I’m out of patience. It’s been used up, wasted on the dumbest shit, on the most pointless lies ever uttered. It’s been depleted, my patience for cowardice, for the bullshit, for the lies.
It’s your world, your life. You own it. So fucking own it. You make a choice, admit it. Face it in the fucking mirror instead of cowering behind it, afraid to look anyone in the eye because you’ve wrecked yourself to the point of unknowning. You make a decision, it’s yours. You carry it, you nurture it, you love it, you breath life into it, throw kindling underneath it and let the fucker live. It’s done and there, so face it. Don’t come into my home and own a life you can’t face in the mirror, a life you can’t walk beside, because life’s too fucking short for silly shit like mistakes that eat the marrow of our bones and the ruins we’ve made of our hearts.
It’s true what they say. Honesty is the best policy.
It’s like the air in Alaska, fresh as fuck.
It’s sustainable, honesty. It doesn’t chew at anything, doesn’t decay the edges of us like the lies do. It won’t keep us up at night trying to keep the story straight, it doesn’t wreck us in our dreams, it hurts, sure, hurts like fuck, but at least I sleep at night.
It’ll sweep in tornado-style, the truth, taking the air from your lungs, then setting everything back down again, maybe a little fucked up, a little torn, but at least you know you’re living in reality.

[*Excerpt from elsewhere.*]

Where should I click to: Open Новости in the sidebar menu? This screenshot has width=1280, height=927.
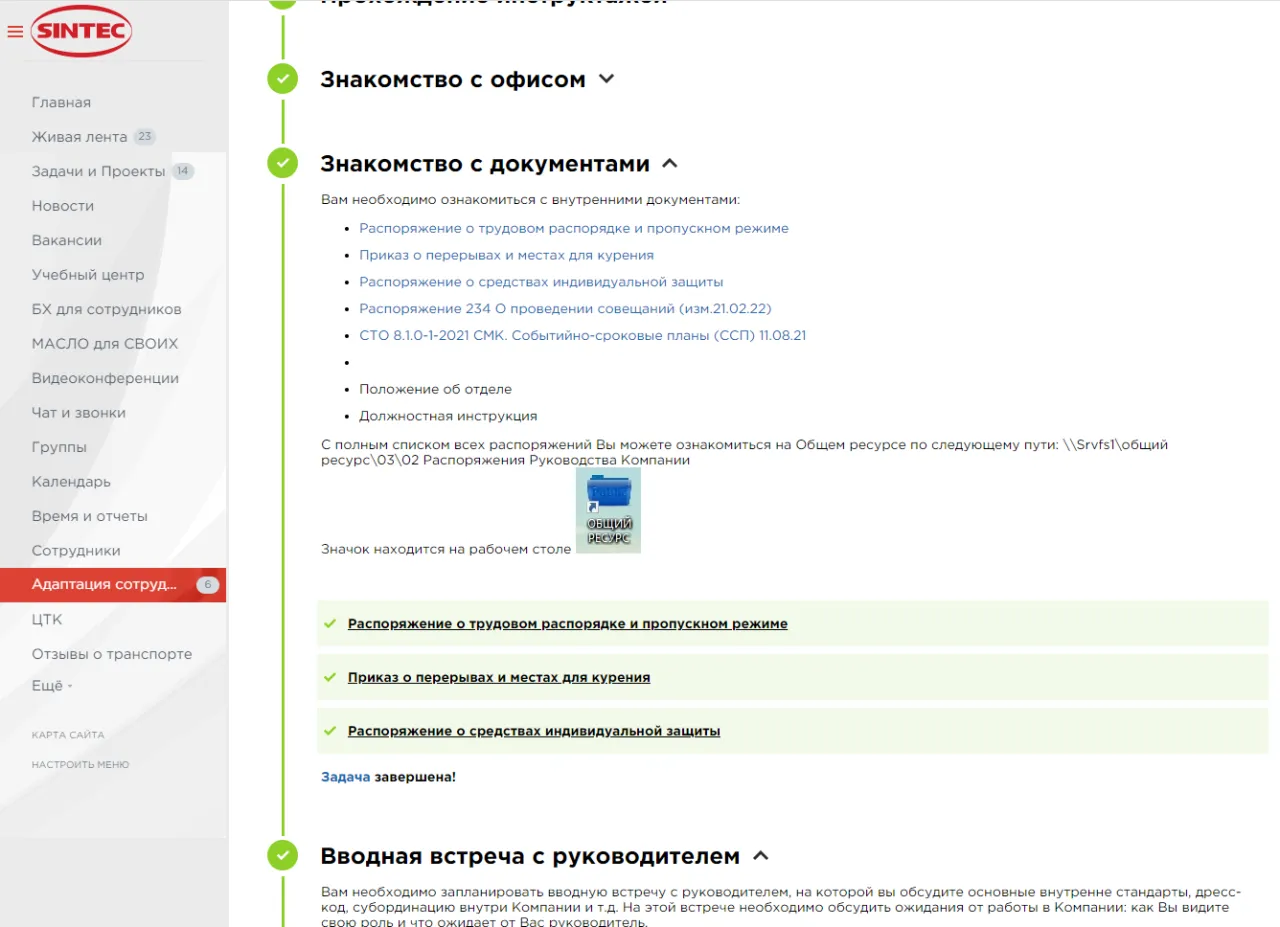(63, 206)
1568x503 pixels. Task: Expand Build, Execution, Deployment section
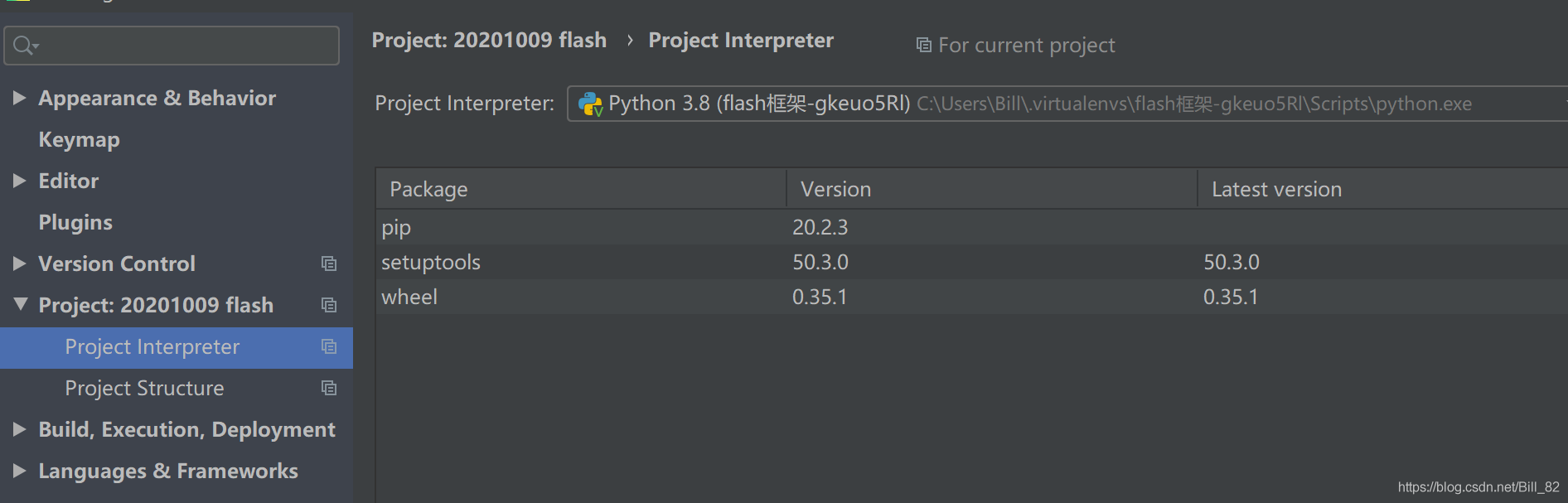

He tells me, brushing the hair behind my ear, lips close enough to kiss, that I have a good heart. He can’t keep it straight sometimes, the rage that flashes up at another man’s transgressions, at the way I root for him anyway, defend a friendship that I probably shouldn’t, but I can’t keep it straight either. It’s hot and cold. It’s a mess of lightening-struck rage and deep-seated compassion.
He’s right about my heart though. Right when he says I have an incredible faith in the goodness of people, right when he says I always give them the benefit of the doubt.
He’s right. About me.
(For me too, maybe.)
There’s a point where the pain you’re being handed by a person you’ve loved is your own fault. The first time, sure, it’s them. It’s them hurting you, but after a while, once it happens again and again and again and you keep opening the door to let them piss all over the rug, it’s on you. It’s you. It’s me. I get to decide at this point if he hurts me or not, because that’s called adulthood. You can pick the toxicity you let into your life and the filth you choose to banish.